--- start of Data provided ---
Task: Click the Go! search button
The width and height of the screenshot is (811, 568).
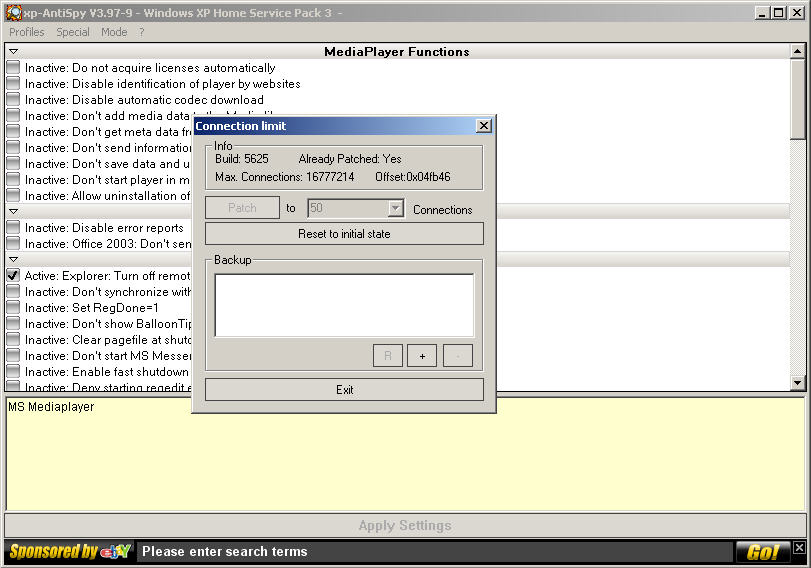Action: (x=763, y=551)
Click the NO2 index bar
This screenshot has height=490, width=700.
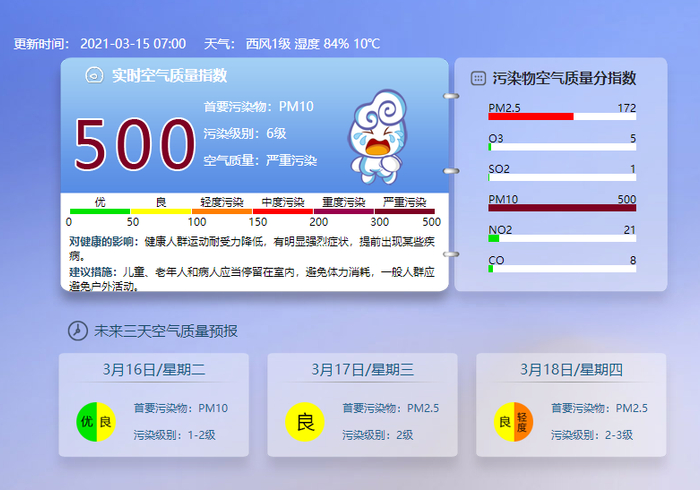pos(562,238)
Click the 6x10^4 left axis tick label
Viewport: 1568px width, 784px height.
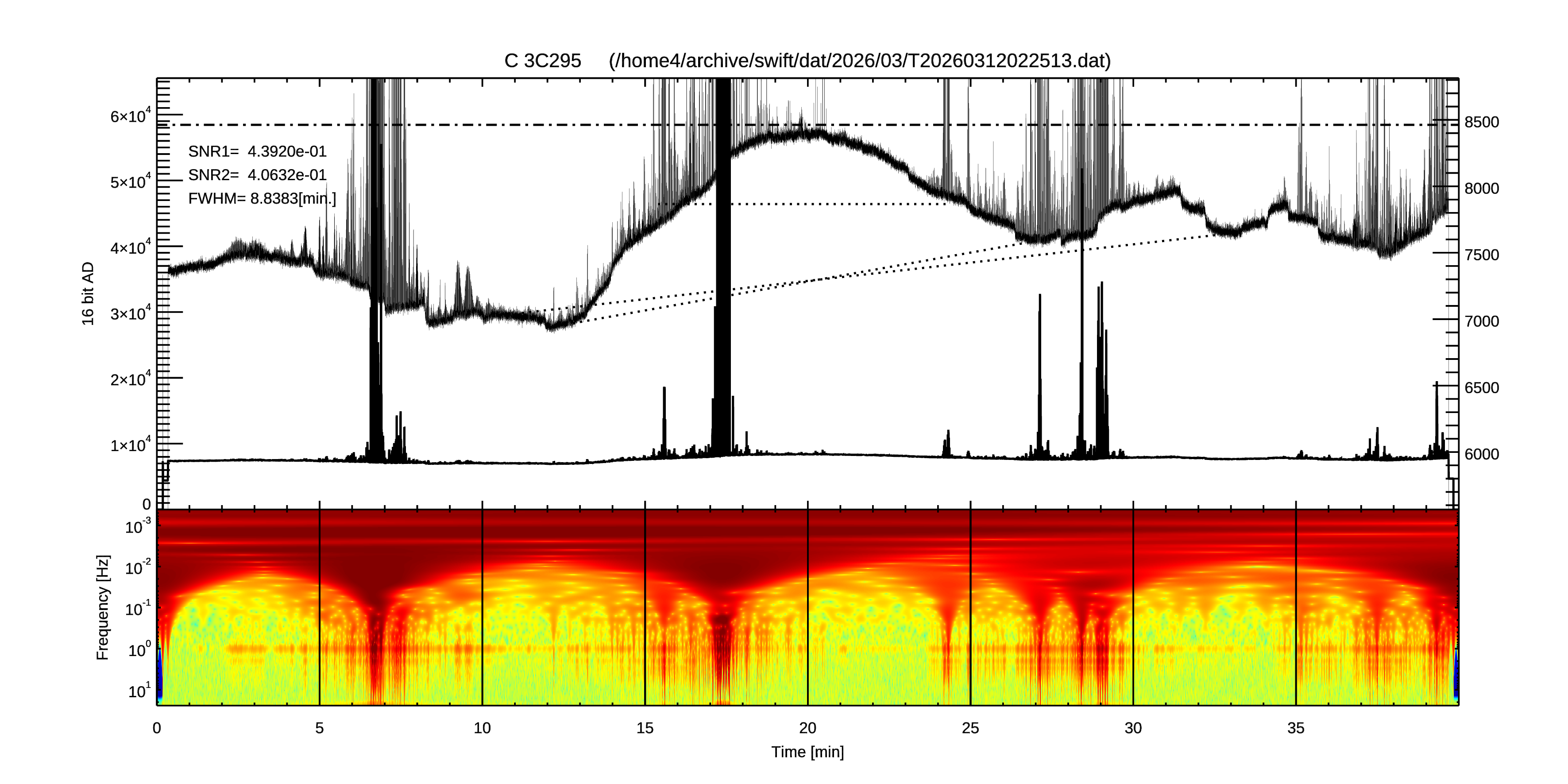coord(130,116)
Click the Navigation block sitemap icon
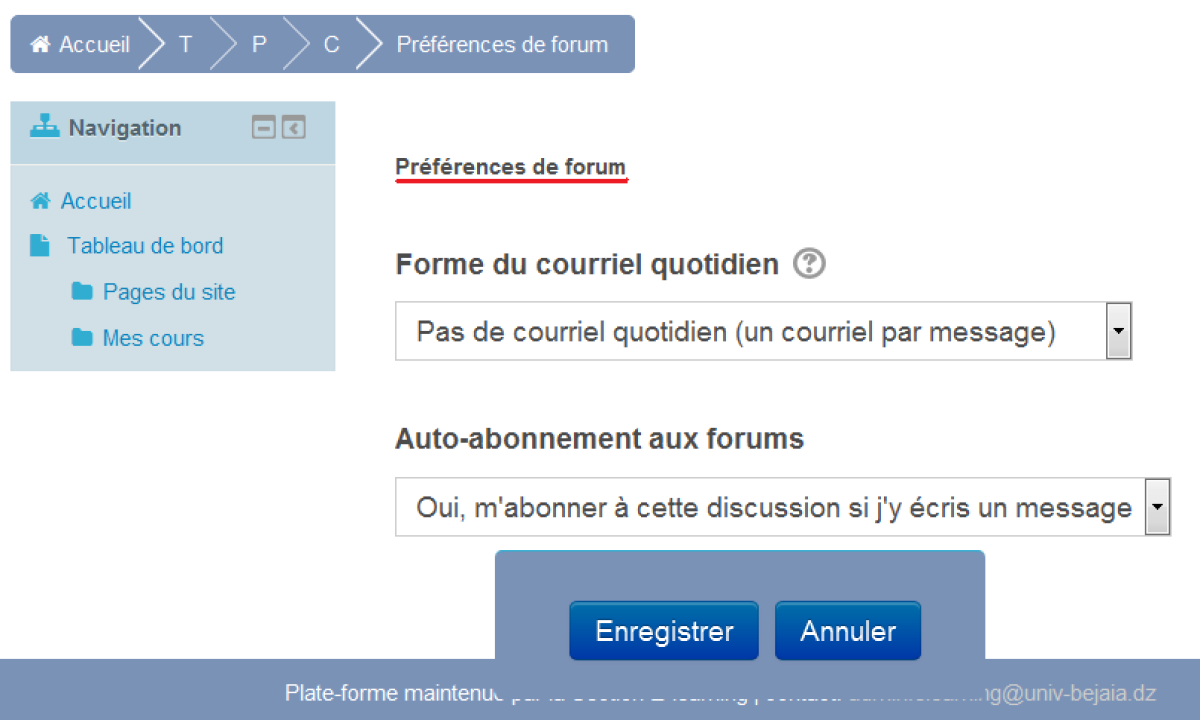This screenshot has height=720, width=1200. pyautogui.click(x=45, y=127)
--- end of Data provided ---
Rewrite every item above with "search button" replaced by "search control" and nothing else altered. Omit the pictures.

Task: Click the Go! search control
The width and height of the screenshot is (811, 568).
Action: (x=763, y=551)
Click the NO2 index bar
This screenshot has height=490, width=700.
pos(562,238)
Click the 6x10^4 left axis tick label
Viewport: 1568px width, 784px height.
coord(130,116)
Click the Navigation block sitemap icon
This screenshot has height=720, width=1200. pyautogui.click(x=45, y=127)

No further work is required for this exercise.